Sought and Found: Chapter 2

 •  5 min. read  •  grade level: 7
IN all the countries near the equator there is hardly any twilight, as darkness follows very quickly upon sunset, so when the first evening shadows began to gather, Sholabi knew she should not have much longer to wait. Already minutes seemed like hours, when her ear caught the voice of her son calling a cheery good-night to a friend, and singing softly to himself as he drew near the hut. Surely it was the tune of a Christian hymn; she had heard it once before when passing the house of the preacher. It was enough to confirm her worst fears; it seemed as if the last ray of hope died out of her heart as she listened.
Fakoyo entered, and, after bowing his head for a few moments, began to eat the food his mother had placed before him. She moved about the hut in a quick, nervous manner, but for some time it seemed as if her tongue was tied. At last she said, "My son, my heart is very heavy. I have heard strange things to-day. It has been told me that you have forsaken the gods of our fathers, that you have been to the house of the preacher, and you have listened to the words of the Christians. But oh! my son, for the love I bear you, tell me this is not true? Say that you will worship the gods with me to-night.”
The young man was silent for a few moments, and when he spoke, it was very gently. "What you have heard, my mother, is true. It is now quite a long time since some of my companions began to tell me of wonderful words they had heard from a great book. The book said there was only one true God, who had made all things, that He is very good, and that He wished us all to love and serve Him. The book also said that idols are nothing but wood and stone, the work of men's hands, and I knew that was true, for I have often seen the priests making them. My heart was hungry, and I listened to all they could tell me of the words of the book, and when they could tell me no more, I went with them to the house of the preacher, and he told me not only that God is very good, but that He is so full of love that He gave His own Son to die upon the cross for sinners; and as I listened, joy came into my heart. I shall never again worship the gods of our fathers.”
Sholabi had listened in silence, only now and then a low moan escaped her lips. Then she pleaded with him by every argument she could think of: his love for her, her fear of the anger of the gods, the terrible punishments which she believed would fall upon any who forsook them, the contempt of his former friends, the anger of the men of the village, who were, she told him, even then laying a plot to drive the Christians out of the village and burn their houses.
But it was all in vain; he listened quietly, but remained firm. He had, only a few days before, given up heathenism, and really knew very little about the truths of the gospel; but the little he did know had taken a firm hold of his heart and he could not, dared not, draw back.

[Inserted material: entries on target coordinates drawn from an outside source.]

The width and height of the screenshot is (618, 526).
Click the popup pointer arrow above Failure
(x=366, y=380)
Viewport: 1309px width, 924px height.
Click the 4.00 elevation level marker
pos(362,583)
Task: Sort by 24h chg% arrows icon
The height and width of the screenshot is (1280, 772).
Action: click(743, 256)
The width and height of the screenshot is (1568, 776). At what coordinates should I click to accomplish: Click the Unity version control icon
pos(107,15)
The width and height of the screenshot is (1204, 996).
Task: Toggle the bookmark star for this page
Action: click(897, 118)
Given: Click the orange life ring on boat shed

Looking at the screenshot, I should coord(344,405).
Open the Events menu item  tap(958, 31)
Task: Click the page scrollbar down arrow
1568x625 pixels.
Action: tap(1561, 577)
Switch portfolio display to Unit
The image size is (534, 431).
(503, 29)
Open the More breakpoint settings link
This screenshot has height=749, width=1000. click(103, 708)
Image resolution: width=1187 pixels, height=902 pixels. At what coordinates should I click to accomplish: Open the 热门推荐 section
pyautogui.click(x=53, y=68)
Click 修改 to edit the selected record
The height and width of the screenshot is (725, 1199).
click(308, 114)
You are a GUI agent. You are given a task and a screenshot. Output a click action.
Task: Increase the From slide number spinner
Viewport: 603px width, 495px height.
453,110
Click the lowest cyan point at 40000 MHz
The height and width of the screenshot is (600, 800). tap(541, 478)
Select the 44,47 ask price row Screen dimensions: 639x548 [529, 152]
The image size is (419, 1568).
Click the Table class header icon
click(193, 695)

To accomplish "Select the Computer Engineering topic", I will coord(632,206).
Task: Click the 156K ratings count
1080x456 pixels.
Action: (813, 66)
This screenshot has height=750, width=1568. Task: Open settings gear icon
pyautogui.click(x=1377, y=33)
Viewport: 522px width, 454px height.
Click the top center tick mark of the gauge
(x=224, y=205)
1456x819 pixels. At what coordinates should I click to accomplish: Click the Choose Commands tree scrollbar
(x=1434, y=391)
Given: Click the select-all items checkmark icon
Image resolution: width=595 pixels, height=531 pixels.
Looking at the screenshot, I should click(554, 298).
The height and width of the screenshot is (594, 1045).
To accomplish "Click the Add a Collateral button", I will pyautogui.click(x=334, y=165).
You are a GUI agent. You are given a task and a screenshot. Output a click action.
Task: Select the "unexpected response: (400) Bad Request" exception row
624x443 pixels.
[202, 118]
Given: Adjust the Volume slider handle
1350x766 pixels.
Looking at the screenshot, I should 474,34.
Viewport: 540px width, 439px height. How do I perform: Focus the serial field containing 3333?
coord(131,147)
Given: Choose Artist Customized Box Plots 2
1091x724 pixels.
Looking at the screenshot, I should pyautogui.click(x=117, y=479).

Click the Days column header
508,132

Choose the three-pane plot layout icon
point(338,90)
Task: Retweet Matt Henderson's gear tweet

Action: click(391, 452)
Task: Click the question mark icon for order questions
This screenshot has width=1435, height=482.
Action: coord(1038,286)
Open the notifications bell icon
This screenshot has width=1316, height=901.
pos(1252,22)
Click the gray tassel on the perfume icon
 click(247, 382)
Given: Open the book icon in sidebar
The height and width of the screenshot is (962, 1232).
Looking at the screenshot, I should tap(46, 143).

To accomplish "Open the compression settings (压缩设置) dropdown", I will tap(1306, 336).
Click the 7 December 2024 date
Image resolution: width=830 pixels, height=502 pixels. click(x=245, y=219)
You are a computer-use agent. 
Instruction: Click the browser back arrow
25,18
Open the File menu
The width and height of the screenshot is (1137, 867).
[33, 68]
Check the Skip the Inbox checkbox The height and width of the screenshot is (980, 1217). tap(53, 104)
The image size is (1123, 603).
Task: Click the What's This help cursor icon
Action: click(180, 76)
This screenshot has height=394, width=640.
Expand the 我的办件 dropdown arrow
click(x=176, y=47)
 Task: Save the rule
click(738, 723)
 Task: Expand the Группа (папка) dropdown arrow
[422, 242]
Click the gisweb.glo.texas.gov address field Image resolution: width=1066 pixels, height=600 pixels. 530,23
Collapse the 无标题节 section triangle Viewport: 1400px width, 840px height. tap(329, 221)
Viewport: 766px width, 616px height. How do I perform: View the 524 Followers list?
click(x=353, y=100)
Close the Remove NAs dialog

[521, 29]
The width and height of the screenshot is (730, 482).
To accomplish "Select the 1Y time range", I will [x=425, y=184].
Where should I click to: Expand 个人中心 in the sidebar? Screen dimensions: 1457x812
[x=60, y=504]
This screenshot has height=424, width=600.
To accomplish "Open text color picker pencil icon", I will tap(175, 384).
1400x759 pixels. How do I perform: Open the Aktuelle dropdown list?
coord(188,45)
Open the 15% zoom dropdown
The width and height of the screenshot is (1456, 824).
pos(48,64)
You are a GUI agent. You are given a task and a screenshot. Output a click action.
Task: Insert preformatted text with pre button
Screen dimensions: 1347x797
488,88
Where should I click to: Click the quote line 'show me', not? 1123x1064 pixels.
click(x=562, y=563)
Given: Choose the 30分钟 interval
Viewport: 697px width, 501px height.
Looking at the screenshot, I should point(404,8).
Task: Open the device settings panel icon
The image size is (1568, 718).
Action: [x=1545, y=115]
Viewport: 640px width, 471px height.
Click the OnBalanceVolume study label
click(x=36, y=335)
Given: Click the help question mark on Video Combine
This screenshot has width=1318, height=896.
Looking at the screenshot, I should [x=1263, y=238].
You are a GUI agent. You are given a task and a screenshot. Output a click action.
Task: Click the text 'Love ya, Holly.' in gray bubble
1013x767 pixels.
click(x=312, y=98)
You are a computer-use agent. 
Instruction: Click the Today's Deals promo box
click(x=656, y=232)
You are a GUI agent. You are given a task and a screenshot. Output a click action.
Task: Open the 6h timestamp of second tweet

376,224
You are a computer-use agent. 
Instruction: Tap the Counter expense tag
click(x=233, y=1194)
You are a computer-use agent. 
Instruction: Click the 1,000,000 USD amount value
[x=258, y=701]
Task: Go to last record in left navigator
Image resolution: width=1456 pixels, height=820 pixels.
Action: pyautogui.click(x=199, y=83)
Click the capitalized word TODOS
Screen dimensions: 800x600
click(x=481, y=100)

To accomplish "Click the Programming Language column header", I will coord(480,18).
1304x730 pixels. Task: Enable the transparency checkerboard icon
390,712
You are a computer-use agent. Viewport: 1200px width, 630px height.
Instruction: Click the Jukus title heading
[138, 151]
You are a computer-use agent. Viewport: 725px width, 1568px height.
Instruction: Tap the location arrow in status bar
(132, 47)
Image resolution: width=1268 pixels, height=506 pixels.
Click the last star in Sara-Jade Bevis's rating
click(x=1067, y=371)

The news that Fakoyo had joined the despised and hated Christians spread far and wide, and a time of severe testing lay before the young convert. The old men cursed him; and to the mind of the African a curse is something to be greatly feared. The young men scorned and ill-treated him; his former friends shunned him; but the truth had taken a firm hold upon him, and "kept by the power of God" he held on his way, though, perhaps, what touched him most deeply was the spiritless, heart-broken way in which his mother moved about the hut or went on her daily errands for water or firewood.
But a day came when the heathen neighbors were almost wild with joy, though the mother's heart seemed breaking with the weight of a great sorrow; Fakoyo was sick. stricken down with a disease from which very few ever recovered. The anger of the offended gods had, they said, fallen upon him, and he would surely die. His mother was in despair. By day and night she pleaded with him to give up his new faith and allow her to make for him just one offering to the gods. Perhaps, even at the eleventh hour, their anger might be turned away, and the progress of the terrible sickness checked. But he refused.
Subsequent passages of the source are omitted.